Shared Fleshlights In The Barracks
I’m reluctant to share this story at all, because the woman who put it on the internet framed it on both ends with misandrist generalizations about male hygiene. More on that, below. But first the story, which comes from clinical sexologist Danielle Kramer, talking about a time when she was under contract to provide sexual health clinical services for the military:
The base I was associated with…had barracks full of 18 to 24 year olds. A young enlisted guy comes in, tested positive for gonorrhea and chlamydia. Classic combo. Easy enough, we treat it, safe sex talk, you’re done. But the next day, two more guys came in with the same combo. And the day after that, three more guys. At this point, I’m like, okay, there’s either one very busy person on this base or something else is going on.
Then this one guy comes in, he tests positive, but he swears he is not sexually active. And I hear this all the time. So I’m like, hey, no judgment. I don’t care who you’re having sex with, but we gotta talk about this. And he’s like, no, there is no way. I’m not having sex with anybody.
Where do you live? The barracks? Who do you hang out with? And slowly, slowly, the truth comes out.
Turns out, a not small group of men in the barracks were sharing a Fleshlight. Two of them, to be exact. And none of them had been washing it for weeks. They were literally passing around a communal petri dish of gonorrhea and chlamydia like it was a Nintendo Switch.
Yes, I had to tell their commanding officer. Yes, I had to do an emergency Powerpoint about this. Yes, every single one of them had to get treated.
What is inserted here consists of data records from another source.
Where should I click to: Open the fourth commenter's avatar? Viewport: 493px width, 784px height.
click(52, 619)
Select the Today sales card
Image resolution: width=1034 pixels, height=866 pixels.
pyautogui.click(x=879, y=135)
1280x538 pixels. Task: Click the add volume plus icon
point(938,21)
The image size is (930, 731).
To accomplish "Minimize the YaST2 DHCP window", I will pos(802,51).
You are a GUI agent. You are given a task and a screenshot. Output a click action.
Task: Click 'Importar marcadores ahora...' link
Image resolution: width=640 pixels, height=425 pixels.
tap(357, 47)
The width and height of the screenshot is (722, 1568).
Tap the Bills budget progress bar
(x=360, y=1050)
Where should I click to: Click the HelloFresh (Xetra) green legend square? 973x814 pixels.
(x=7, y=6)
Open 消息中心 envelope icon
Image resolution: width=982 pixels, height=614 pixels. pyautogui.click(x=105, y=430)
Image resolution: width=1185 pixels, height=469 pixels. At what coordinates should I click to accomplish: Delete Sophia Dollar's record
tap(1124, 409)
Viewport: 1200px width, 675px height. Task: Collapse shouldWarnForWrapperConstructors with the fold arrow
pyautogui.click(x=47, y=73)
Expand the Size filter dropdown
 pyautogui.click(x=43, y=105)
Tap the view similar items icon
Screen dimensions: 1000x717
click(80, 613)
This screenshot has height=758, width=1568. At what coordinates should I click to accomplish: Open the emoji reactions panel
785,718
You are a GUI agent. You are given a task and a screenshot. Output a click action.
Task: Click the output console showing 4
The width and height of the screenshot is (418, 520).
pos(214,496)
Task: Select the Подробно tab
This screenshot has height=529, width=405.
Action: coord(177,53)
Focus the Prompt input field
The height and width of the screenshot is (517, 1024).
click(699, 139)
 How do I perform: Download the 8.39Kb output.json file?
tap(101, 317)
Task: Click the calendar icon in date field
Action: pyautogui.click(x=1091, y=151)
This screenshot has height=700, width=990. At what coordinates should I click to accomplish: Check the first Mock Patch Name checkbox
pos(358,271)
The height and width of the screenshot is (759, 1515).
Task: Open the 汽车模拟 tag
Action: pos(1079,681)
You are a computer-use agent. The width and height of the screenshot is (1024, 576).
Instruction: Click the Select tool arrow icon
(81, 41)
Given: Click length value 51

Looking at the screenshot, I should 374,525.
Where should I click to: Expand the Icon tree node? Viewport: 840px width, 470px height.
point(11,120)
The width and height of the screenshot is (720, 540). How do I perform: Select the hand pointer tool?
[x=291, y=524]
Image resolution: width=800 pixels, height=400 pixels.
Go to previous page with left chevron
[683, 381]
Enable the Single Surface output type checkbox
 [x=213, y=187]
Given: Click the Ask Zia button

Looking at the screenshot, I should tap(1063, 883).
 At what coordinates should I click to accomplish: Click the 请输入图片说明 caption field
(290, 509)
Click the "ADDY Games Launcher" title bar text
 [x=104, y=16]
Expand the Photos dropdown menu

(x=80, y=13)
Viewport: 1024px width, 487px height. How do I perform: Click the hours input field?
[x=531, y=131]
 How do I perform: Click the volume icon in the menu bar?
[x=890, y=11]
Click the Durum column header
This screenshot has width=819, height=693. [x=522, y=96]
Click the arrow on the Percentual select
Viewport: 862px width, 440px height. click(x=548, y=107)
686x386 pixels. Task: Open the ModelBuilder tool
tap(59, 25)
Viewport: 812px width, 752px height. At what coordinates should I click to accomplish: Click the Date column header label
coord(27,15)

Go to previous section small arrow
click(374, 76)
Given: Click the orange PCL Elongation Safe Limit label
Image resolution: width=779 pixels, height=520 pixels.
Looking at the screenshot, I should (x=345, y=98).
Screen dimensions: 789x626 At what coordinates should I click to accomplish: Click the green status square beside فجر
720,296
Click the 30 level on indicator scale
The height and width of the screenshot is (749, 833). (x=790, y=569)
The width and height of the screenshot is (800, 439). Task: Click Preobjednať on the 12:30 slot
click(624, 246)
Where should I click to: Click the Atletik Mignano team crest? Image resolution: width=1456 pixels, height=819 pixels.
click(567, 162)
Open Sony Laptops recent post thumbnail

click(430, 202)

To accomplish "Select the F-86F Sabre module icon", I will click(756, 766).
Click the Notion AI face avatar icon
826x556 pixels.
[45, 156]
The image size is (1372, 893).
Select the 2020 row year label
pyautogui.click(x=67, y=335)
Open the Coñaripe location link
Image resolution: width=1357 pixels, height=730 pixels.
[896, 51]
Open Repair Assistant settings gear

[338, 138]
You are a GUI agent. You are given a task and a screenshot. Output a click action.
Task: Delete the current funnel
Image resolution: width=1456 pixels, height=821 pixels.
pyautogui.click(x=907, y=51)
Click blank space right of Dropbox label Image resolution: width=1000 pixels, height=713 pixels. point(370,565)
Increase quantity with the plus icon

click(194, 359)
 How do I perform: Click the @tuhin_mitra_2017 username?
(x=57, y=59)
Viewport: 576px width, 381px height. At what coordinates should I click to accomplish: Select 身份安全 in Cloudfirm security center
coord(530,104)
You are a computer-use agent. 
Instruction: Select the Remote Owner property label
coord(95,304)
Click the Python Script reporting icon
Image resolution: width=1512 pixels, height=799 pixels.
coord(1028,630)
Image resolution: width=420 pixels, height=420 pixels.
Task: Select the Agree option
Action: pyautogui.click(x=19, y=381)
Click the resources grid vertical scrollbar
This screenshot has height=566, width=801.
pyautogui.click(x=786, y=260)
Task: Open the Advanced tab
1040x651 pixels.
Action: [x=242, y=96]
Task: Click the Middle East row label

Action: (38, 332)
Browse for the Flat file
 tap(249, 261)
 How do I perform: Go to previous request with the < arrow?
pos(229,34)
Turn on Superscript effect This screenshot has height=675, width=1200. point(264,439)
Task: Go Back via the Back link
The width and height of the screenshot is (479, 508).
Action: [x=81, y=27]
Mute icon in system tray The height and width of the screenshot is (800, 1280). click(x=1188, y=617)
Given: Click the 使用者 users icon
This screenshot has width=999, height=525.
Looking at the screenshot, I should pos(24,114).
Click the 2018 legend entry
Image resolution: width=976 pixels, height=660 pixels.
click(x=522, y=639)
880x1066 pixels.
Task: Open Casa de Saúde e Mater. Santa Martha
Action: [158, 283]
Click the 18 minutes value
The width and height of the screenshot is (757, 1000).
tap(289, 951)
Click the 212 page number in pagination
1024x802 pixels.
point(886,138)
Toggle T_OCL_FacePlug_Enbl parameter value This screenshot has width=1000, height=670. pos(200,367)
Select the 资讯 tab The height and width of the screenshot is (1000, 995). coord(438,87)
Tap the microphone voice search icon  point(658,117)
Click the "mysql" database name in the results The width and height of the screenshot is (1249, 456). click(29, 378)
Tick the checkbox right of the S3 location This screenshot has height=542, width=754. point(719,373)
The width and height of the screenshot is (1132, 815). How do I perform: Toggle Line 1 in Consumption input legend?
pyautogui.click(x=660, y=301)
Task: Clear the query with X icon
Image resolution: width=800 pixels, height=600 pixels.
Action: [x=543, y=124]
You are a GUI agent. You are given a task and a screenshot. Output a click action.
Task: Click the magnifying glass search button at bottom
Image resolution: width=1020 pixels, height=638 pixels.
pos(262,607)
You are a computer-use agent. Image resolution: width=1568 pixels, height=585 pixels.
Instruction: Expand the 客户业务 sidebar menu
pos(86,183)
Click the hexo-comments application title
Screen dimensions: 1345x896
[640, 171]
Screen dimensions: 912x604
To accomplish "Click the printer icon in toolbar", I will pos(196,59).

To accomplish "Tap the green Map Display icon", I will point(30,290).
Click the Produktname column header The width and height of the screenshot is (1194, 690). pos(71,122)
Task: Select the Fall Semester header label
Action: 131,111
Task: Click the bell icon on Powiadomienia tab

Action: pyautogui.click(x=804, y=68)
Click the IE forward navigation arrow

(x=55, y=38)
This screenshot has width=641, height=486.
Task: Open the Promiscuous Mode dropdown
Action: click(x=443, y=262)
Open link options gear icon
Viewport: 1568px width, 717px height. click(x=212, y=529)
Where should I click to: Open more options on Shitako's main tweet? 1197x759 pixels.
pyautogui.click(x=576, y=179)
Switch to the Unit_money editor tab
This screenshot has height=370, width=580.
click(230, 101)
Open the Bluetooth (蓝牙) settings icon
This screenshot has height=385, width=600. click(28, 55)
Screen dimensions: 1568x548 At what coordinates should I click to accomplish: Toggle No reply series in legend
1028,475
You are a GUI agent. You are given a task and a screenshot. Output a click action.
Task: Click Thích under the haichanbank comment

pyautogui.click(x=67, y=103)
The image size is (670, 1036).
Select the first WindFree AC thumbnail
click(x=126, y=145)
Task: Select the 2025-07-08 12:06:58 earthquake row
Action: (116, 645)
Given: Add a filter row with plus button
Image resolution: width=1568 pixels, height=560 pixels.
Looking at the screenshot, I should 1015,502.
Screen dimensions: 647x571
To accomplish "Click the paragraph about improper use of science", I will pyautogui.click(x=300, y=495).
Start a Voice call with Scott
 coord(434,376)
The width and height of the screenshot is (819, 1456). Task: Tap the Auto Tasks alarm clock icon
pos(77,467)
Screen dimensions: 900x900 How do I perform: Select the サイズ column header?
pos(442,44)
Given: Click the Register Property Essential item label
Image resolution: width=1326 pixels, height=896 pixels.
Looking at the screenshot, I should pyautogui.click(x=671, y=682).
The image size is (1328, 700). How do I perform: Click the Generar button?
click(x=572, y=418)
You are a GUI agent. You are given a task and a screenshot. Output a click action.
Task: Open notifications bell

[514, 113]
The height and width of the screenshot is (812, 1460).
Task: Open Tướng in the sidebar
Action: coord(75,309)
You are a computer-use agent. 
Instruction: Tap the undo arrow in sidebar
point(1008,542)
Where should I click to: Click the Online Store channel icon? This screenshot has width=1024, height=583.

Not quoted are several sex-negative generalizations about men and cleanliness and safe sex, none of which are supported by the facts of the anecdote. I don’t prefer to share misandrist propaganda, especially when young men under military discipline in barracks are by no means a fair sampling from which to extrapolate general male behavior.
So why share the story at all? Because it ties in, conceptually, with the public Fleshlight art installation at Burning Man that’s gone viral in a hundred internet places over the years. Everybody who sees that installation or hears about it or talks about it feels a certain kind of way about public masturbation and/or shared sex toys, and a lot of those conversations include phrases like “nobody would” or “that’s too disgusting for anybody to…” or… you see where I’m going with this. The anecdote about young men under authoritarian control, in a sex-segregated barracks with very little privacy, establishes a sort of outlier of human behavior that I think is useful to that conversation.
That’s why, even though the story came wrapped up in sex-negative “men-are-filthy-beasts” packaging where I found it, I thought it was worth scraping it clean (as best I could) to bring it here.
Update: While curating the list of similar posts to appear beneath this one, I was amused to discover a prescient post from the very first year of ErosBlog’s publication, all the way back in 2003. (Am I allowed to call my own posts “prescient”?) In responding to a conversation outside the sex blog community (which was then very small) about why sex toys for men (male masturbators, pocket pussies, Fleshlights, and such) were considered much more taboo and icky than sex toys for women such as dildos and vibrators, I pointed out that men don’t have any sort of hygiene problems at all when it comes to cleaning things they care about, like, say, guns and military equipment:
[I]n objective terms the hygienic concern is arrant nonsense. Men have mastered cleaning tasks of a far more intricate nature, and will even voluntarily indulge when the object of their cleaning affections is, say, a much-beloved rifle. Nor is it implausible that a truly decent technology for assisted orgasm would command every bit as much gadgeteering enthusiasm as gun guys lavish on the contents of their gun safes.
So there! You can be sure that the very same military guys who supposedly passed around these dirty Fleshlights have been taught to field strip and clean a complicated rifle under challenging conditions, when given supportive social conditions for that cleaning task. The problem in that barracks was the social conditions, not the filthy-beastliness of the men.